A economia brasileira voltou a crescer em agosto, registrando alta de 0,4% segundo o Índice de Atividade Econômica do Banco Central (IBC-Br), divulgado nesta quinta-feira (16). O indicador, considerado uma prévia do PIB (Produto Interno Bruto), mostra recuperação após a queda de 0,5% em julho. No acumulado dos últimos 12 meses, a atividade econômica soma crescimento de 3,2%.
Entre os setores avaliados, a indústria foi o principal destaque, com expansão de 0,8% no mês, revertendo o cenário de retração observado anteriormente. Já a agropecuária apresentou o pior desempenho, com queda próxima de 2%, movimento que, segundo especialistas, é comum no segundo semestre do ano.

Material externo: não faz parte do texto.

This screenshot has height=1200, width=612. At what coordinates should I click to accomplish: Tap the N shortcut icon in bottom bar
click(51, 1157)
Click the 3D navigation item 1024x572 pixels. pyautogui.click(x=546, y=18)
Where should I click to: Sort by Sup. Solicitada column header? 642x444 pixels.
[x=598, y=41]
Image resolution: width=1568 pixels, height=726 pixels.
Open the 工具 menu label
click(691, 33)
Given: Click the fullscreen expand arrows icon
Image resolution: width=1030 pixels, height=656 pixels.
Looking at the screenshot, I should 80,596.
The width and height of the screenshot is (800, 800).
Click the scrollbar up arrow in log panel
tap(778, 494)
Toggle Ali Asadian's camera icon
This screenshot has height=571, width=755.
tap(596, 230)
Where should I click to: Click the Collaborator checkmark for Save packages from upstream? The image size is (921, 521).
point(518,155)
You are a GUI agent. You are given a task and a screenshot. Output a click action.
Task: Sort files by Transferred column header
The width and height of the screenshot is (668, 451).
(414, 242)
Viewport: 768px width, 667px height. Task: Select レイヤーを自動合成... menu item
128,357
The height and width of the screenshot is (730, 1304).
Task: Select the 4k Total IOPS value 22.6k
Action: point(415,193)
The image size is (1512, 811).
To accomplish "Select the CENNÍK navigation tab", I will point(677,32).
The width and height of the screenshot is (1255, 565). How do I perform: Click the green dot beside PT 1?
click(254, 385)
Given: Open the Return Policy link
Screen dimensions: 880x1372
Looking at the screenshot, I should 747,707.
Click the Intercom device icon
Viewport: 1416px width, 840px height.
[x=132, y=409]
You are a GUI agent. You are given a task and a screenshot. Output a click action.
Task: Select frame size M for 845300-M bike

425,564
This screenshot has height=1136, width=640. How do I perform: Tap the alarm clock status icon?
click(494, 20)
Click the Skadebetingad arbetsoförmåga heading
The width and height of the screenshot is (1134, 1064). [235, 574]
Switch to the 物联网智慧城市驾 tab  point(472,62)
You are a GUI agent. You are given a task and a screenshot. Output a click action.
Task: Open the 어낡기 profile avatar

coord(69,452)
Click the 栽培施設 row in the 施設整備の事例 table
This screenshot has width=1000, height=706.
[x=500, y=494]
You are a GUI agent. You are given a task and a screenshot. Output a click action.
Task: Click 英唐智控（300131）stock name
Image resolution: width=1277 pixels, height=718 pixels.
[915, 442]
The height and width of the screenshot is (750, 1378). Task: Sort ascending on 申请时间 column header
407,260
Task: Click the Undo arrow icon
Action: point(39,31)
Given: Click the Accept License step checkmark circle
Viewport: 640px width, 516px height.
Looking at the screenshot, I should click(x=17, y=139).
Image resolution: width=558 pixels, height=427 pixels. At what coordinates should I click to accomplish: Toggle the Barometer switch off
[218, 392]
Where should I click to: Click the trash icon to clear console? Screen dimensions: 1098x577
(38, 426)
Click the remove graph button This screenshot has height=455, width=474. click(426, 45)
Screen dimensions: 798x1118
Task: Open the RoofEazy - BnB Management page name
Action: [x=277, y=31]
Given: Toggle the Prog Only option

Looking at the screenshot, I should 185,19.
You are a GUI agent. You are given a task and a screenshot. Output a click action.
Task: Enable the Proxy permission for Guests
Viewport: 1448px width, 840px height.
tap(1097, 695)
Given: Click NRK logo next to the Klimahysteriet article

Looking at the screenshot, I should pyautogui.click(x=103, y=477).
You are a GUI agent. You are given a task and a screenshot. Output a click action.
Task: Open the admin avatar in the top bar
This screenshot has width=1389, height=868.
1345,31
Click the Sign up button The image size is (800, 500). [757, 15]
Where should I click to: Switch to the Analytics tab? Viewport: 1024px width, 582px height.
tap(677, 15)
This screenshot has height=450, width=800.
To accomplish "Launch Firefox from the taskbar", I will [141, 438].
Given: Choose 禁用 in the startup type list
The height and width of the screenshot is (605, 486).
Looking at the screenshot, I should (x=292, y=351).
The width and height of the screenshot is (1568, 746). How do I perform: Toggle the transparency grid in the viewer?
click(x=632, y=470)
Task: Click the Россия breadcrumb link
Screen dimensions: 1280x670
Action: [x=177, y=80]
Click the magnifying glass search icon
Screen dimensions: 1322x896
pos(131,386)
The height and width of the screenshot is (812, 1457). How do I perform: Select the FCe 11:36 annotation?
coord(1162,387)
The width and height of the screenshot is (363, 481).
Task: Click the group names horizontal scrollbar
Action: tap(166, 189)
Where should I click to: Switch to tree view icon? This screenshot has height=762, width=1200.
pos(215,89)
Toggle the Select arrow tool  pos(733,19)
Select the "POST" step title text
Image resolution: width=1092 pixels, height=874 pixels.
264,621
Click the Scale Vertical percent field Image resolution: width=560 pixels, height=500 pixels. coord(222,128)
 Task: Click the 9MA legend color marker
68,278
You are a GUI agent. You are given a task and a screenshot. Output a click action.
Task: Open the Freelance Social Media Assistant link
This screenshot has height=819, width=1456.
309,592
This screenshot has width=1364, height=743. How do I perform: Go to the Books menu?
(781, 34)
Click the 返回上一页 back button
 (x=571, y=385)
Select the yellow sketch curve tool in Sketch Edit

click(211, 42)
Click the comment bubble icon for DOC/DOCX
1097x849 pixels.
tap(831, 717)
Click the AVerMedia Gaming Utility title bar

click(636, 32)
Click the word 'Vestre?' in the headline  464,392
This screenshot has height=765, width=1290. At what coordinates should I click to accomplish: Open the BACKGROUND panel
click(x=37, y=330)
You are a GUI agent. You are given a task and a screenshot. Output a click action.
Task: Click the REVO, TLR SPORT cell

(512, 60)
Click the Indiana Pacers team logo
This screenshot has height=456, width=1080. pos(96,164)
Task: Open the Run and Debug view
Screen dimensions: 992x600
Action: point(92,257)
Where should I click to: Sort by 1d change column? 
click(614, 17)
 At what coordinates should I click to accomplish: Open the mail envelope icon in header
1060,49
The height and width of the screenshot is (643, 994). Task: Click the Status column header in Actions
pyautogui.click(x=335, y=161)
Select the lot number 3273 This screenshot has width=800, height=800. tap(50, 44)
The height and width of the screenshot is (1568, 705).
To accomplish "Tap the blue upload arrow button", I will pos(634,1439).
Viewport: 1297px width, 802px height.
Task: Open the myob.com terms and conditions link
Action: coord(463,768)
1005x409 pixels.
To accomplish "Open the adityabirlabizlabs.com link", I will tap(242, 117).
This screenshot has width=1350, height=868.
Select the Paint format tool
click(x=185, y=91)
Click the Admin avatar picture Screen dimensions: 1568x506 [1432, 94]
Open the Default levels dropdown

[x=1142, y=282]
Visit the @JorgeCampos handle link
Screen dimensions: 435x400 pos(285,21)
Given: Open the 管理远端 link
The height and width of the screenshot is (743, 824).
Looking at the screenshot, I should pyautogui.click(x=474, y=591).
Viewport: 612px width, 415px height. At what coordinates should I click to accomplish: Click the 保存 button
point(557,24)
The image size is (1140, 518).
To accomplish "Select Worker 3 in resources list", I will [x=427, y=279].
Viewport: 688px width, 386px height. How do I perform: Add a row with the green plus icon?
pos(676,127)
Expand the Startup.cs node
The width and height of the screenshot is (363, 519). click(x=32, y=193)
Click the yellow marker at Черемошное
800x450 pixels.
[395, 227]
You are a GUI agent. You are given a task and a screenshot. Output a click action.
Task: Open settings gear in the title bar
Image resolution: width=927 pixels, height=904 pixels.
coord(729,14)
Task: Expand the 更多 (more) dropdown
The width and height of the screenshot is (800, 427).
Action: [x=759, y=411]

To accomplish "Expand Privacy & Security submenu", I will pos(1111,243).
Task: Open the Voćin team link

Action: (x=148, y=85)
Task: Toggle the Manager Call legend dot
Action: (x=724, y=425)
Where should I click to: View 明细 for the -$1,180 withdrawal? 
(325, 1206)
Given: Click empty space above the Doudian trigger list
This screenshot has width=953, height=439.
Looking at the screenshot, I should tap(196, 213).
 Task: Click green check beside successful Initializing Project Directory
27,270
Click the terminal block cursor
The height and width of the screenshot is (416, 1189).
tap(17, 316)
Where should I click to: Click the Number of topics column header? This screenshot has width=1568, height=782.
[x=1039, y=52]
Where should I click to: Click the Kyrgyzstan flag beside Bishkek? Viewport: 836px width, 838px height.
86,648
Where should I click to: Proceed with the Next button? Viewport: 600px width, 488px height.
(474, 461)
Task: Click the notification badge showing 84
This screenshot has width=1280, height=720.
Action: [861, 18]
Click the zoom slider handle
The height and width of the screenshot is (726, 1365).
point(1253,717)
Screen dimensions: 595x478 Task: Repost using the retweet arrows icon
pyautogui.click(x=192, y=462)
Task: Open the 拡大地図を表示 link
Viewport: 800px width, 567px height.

O economista César Bergo, professor da Universidade de Brasília (UnB), explica que o bom desempenho industrial reflete um momento de aumento nos investimentos produtivos.
“A balança comercial do último mês mostrou um avanço nas importações de bens de capital, o que indica que a indústria está investindo na melhoria dos fatores de produção. Isso reforça uma tendência positiva e uma perspectiva de crescimento contínuo”, destaca Bergo.
O especialista avalia que, com a força conjunta dos setores industrial e de serviços, o Brasil pode encerrar 2025 com crescimento acima de 2,2%.
O IBC-Br é calculado com base em dados da agropecuária, indústria, serviços e arrecadação de impostos, servindo como um dos principais termômetros do ritmo econômico do país. O indicador também é utilizado pelo Banco Central como referência nas decisões sobre a taxa básica de juros (Selic), definidas nas reuniões do Comitê de Política Monetária (Copom).